> **READING PASSAGE**:
============================================================
It's actually a great name, but it seems that they overestimated the vocabulary of their audience.


Contempt for your users always ends well.


Not to anybody with a little knowledge of history, Judaism or the Greek language.


This. Can you picture someone telling someone about this site in a conversation? How would you even pronounce it? They need to fix this before moving on to anything else.


If you don't know how to pronounce something - you can fetch a dictionary and look it up: http://www.howjsay.com


I have been on Diaspora for a while. At first it was interesting. A mixture of tumblr facebook and twitter. I really enjoyed having a facebook style community with GIFs.

Then nothing happened. The user base stagnated. I am unsure if it was because the site was glitch ridden. Or people just do not care about privacy. Words are one thing, but actions speak. Many of my facebook friends will post anti-facebook privacy news links. Yet, they have not joined Diaspora or have left facebook.

It is interesting that they are in YC though.


> Many of my facebook friends will post anti-facebook privacy news links. Yet, they have not joined Diaspora

I've noticed quite a lot of people tried to join Diaspora, but were stuck on waiting lists. Not sure if that's still happening, but I think it constituted some serious self-foot-shooting. If anyone's still having this problem, I think diasp.org will let you sign up.
============================================================
> **WHAT IS NEEDED**: Extend the Diaspora comment thread, starting right after its last comment. The material that comes next has no connection to the Diaspora comment thread.

> **DATASET CONTENT**:
============================================================
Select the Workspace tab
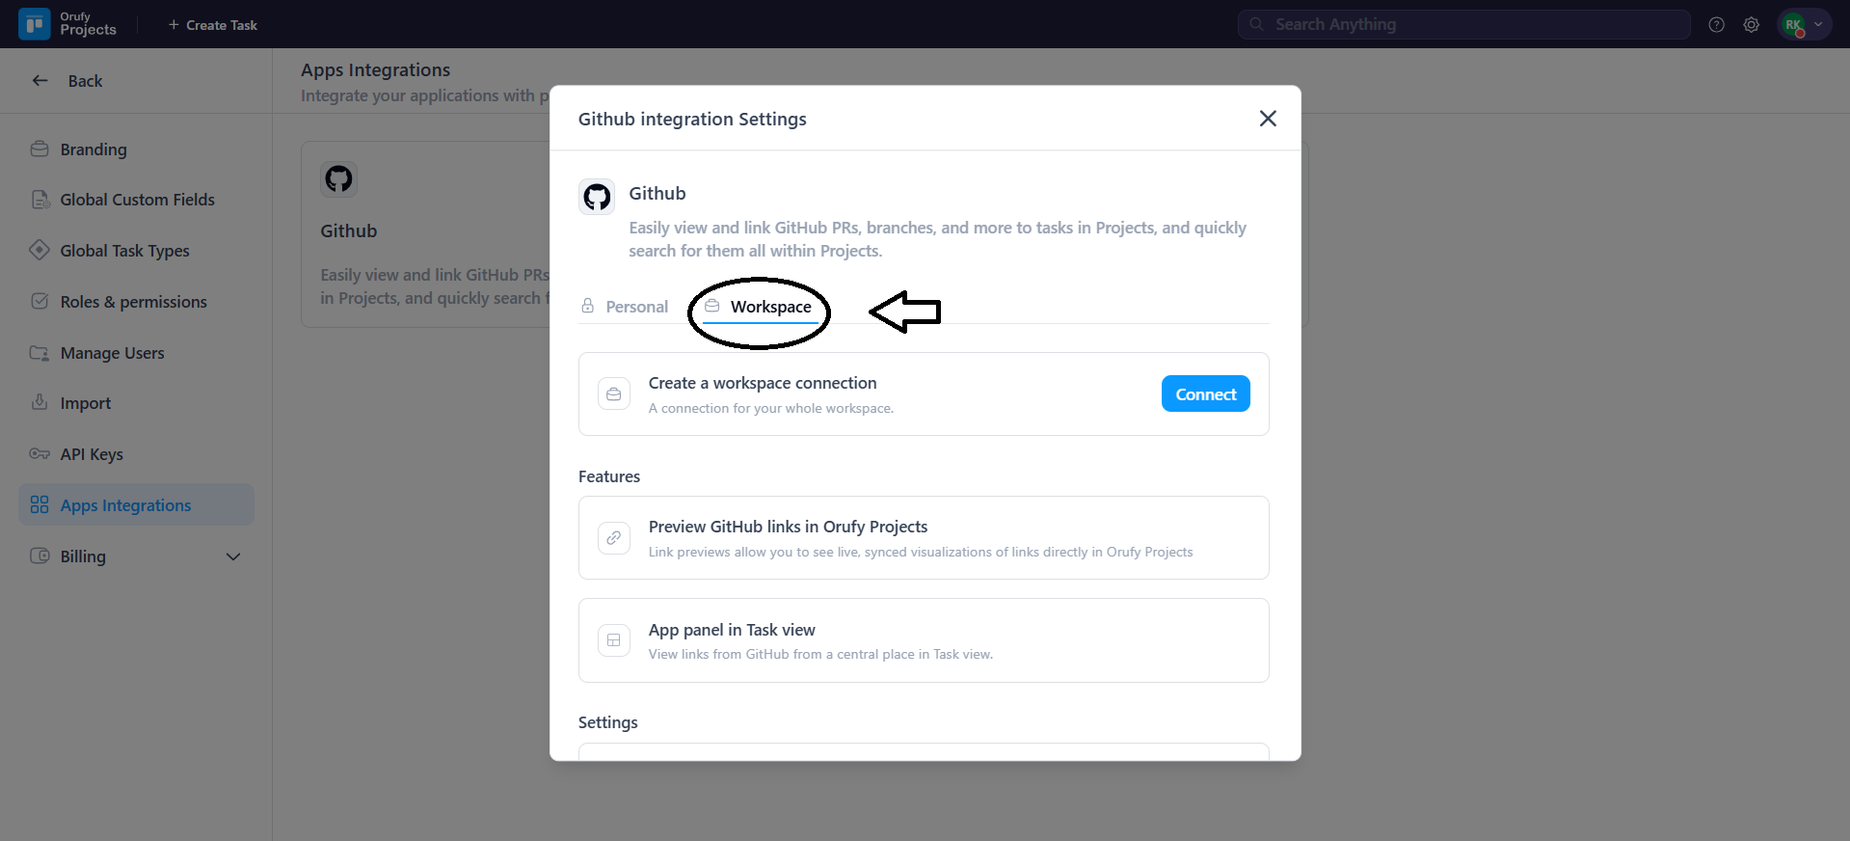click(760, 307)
============================================================
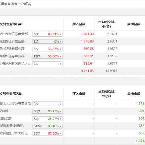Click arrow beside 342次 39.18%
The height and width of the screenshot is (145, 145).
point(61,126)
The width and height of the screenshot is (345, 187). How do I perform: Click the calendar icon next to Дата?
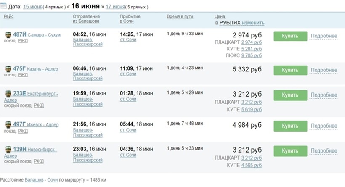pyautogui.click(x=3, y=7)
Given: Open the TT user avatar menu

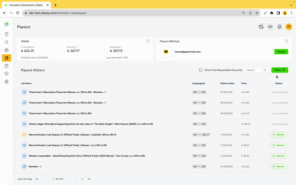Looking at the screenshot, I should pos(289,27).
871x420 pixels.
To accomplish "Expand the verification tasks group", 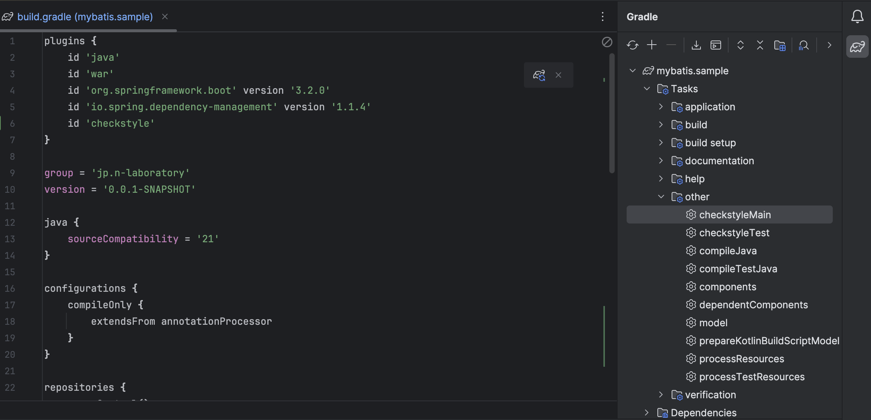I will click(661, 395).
============================================================
> **RESULT FOR THIS TASK**:
Most people don't get the idea that Diaspora has lot's of available servers, and some of them can be filled up (thus you'll have to wait if you want to join those). But no one stops you from joining others which have spare capacity. That's the point of Diaspora - it's decentralized. See: https://github.com/diaspora/diaspora/wiki/Community-supporte...


On the contrary, I see a constant influx of new users joining, and lot's of active very interesting topics. Diaspora can be an interesting place, or look like a stagnated wasteland depending on how you use it, and your skill in applying hashtags.


I'm sure it has been discussed elsewhere, but does FB actually earn $5.11 per user? That's amazing to me - I rarely use the site, but even when I am on I don't recall ever clicking an ad. In fact, I don't know many people that have either.


TV makes ~$.20 per user-hour and no one ever clicks an ad.


Great point - thanks, that makes a lot of sense. Wasn't thinking about it like that.


Not yet they don't...


How is the security now? I basically gave up on Diaspora after their first code release proved to be pathetically insecure and showed that security was not even vaguely considered from the start (Outside of encryption between pods).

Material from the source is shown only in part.